**JOB 1**
Summarize the passage on leftover 529 savings in two sentences.
**JOB 2**
From the passage on leftover 529 savings, return everything from "The cap has" down to "a 529 surplus.", copied word for word.

The cap has been tossed, the degree is on the wall, and the "real world" beckons. But as you’re closing out your college chapters, you might notice a lingering balance in your 529 College Savings Plan.  Don’t panic—and definitely don’t just "cash it out" yet. Having "too much" money for college is what we call a high-quality problem. Thanks to recent legislative changes, you have more flexibility than ever to put that money to work without getting hit by the IRS.  Here is your roadmap for handling a 529 surplus.

1. The New Gold Standard: The Roth IRA Rollover
For years, the biggest fear with 529s was "over-saving" and losing earnings to penalties. The SECURE 2.0 Act changed the game. You can now roll over up to $35,000 (lifetime limit) from a 529 into the beneficiary’s Roth IRA.
  • Why it’s great: It jump starts a retirement nest egg tax-free.

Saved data
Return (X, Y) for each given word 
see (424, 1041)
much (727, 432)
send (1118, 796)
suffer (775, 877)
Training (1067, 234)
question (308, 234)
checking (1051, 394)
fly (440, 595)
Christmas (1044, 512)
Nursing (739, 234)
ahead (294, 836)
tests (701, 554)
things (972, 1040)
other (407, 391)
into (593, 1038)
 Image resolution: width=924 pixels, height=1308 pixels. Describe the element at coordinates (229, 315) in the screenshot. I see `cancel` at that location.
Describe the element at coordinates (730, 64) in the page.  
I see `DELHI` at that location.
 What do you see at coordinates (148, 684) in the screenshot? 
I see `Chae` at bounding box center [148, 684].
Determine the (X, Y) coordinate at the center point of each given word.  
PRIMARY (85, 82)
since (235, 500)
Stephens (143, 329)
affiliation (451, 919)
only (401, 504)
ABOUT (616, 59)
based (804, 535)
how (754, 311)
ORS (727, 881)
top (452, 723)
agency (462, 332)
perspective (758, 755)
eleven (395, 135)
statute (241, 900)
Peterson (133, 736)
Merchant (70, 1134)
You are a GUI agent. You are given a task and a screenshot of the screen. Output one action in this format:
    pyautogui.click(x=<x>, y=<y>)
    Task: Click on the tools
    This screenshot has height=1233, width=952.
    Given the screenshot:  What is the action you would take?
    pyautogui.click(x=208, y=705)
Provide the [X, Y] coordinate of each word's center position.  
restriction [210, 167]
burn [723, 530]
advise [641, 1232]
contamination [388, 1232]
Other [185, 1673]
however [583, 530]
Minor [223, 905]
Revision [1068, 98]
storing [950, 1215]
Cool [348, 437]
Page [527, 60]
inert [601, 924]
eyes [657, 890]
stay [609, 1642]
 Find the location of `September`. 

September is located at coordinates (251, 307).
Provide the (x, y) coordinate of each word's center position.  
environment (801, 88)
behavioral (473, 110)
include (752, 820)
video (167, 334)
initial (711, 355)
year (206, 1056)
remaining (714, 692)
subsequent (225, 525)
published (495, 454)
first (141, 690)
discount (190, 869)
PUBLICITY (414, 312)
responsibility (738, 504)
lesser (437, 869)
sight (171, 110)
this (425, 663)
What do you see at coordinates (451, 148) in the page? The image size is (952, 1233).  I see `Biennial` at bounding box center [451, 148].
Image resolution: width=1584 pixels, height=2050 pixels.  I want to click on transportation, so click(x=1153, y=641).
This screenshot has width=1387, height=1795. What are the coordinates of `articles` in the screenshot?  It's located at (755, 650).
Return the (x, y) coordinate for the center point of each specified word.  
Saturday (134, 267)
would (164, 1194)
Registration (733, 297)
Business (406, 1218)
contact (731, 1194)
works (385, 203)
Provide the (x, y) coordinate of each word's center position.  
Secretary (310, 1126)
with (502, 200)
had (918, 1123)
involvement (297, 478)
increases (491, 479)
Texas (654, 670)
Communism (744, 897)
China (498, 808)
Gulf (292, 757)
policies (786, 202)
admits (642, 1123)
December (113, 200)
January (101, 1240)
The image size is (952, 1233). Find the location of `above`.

**COMPLETE RESPONSE 1**
Graduates with money left in a 529 College Savings Plan should not rush to cash it out, because recent legislative changes let them put a surplus to work without getting hit by the IRS. Under the SECURE 2.0 Act, up to $35,000 (a lifetime limit) can now be rolled over from a 529 into the beneficiary's Roth IRA, which jump starts a tax-free retirement nest egg.

**COMPLETE RESPONSE 2**
The cap has been tossed, the degree is on the wall, and the "real world" beckons. But as you’re closing out your college chapters, you might notice a lingering balance in your 529 College Savings Plan.  Don’t panic—and definitely don’t just "cash it out" yet. Having "too much" money for college is what we call a high-quality problem. Thanks to recent legislative changes, you have more flexibility than ever to put that money to work without getting hit by the IRS.  Here is your roadmap for handling a 529 surplus.